» Instructions for the task:
Edit the records from the line containing "[Search datasets...] (260, 234)" through the end of the records, replacing "Order by" with "Sort by" and leaving everything else unchanged.

(Target pointing records)
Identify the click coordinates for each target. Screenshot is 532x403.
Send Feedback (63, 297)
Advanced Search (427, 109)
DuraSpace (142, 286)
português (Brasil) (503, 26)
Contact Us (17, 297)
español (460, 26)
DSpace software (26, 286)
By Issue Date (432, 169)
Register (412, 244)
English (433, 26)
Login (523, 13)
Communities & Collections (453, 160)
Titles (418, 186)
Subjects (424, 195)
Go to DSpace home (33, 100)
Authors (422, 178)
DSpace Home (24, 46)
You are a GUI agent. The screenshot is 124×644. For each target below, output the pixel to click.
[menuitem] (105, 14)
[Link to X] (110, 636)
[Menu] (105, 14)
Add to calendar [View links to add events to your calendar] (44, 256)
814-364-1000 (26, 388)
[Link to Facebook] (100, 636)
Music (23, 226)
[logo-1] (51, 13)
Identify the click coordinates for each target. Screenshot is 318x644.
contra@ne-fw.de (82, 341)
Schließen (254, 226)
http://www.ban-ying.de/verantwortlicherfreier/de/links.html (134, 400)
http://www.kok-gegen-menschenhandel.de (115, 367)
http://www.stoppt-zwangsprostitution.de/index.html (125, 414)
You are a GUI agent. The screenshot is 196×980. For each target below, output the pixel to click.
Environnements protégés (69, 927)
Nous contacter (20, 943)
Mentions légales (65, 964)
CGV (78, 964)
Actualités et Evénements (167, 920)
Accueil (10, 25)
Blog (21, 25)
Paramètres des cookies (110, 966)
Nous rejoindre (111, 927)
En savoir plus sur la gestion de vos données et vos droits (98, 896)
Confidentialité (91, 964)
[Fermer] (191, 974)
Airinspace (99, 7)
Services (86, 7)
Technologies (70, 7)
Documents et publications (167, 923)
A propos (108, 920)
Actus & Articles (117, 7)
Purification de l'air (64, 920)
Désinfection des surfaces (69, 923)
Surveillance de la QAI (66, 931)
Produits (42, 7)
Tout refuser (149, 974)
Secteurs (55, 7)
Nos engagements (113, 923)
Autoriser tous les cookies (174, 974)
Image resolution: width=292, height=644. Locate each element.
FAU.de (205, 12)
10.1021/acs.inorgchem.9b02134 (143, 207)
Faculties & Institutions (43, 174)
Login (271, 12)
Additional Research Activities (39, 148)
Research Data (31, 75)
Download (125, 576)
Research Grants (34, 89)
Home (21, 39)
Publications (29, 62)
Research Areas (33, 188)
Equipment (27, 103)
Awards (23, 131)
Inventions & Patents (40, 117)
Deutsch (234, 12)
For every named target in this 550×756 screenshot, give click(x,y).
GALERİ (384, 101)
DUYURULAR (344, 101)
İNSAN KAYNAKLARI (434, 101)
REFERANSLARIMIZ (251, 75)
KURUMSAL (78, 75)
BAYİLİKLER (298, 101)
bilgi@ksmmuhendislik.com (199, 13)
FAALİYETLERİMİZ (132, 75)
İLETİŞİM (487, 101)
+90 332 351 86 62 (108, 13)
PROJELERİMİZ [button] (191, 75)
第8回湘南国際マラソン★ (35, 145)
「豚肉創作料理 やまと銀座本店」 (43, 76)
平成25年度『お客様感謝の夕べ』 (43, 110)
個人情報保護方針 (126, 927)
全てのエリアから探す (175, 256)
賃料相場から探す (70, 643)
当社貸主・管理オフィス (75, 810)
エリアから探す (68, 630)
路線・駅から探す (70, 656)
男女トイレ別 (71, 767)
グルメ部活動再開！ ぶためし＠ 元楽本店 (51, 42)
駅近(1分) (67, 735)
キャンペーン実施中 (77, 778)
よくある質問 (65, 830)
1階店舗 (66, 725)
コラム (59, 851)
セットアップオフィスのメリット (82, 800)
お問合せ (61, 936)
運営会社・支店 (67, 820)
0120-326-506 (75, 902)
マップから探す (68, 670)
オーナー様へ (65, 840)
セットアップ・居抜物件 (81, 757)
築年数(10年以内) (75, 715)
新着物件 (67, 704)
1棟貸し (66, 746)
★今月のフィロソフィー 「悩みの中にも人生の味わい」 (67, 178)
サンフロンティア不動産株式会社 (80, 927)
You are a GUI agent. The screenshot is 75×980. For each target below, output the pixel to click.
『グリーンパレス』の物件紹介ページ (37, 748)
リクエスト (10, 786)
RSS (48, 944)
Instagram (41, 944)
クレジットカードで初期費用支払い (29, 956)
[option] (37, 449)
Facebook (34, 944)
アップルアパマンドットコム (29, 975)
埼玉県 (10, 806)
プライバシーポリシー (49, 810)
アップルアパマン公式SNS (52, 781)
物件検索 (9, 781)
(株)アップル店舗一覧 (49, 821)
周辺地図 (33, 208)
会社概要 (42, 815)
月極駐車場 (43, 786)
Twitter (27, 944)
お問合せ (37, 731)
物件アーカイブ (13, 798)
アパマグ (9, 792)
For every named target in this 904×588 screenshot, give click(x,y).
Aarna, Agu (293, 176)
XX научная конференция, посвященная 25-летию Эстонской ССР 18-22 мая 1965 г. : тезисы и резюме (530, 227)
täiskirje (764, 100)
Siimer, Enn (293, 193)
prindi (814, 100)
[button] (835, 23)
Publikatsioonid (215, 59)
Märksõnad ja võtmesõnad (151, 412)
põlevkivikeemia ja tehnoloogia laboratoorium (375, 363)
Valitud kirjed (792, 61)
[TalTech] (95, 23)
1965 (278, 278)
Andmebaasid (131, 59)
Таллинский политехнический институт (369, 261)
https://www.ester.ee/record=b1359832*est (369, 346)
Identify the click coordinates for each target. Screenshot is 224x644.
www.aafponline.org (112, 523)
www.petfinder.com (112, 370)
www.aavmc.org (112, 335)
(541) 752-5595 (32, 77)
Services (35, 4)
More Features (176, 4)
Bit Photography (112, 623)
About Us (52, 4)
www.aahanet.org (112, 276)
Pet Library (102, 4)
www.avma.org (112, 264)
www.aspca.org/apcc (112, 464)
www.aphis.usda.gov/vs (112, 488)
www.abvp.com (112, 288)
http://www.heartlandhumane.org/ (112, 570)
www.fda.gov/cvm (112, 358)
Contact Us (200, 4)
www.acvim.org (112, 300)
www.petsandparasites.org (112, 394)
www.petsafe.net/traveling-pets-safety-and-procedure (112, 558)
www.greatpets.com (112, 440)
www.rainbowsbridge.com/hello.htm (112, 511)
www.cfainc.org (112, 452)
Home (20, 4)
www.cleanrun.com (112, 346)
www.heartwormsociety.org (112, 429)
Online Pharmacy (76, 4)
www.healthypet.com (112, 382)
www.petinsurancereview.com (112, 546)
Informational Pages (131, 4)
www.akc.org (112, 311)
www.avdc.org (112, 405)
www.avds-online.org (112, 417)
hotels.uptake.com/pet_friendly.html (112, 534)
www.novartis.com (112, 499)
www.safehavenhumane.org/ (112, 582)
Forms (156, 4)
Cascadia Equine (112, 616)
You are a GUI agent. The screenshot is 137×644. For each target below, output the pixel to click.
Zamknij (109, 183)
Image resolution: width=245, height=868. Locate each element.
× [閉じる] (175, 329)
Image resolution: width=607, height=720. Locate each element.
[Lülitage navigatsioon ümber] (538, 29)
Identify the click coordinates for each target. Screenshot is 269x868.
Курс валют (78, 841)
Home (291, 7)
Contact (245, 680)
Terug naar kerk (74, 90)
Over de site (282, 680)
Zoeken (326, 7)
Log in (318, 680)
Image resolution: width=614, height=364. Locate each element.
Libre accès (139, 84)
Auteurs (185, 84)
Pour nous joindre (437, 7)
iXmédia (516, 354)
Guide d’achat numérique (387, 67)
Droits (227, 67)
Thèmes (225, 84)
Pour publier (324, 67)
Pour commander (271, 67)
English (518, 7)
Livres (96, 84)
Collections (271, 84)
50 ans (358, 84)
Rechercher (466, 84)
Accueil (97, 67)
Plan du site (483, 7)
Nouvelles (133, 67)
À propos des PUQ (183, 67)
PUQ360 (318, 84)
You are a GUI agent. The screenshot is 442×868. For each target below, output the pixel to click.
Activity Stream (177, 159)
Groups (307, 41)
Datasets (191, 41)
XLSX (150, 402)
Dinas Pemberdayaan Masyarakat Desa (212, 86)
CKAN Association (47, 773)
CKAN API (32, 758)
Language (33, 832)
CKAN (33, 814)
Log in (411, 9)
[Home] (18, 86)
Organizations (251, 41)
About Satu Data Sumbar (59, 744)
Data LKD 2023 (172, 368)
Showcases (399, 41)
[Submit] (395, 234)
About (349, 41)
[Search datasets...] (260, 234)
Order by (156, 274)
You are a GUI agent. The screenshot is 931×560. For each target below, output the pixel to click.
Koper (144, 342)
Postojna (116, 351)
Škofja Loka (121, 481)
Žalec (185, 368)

» Complete response:
[Search datasets...] (260, 234)
Sort by (156, 274)
You are a GUI agent. The screenshot is 931×560. For each target below, output the pixel to click.
Koper (144, 342)
Postojna (116, 351)
Škofja Loka (121, 481)
Žalec (185, 368)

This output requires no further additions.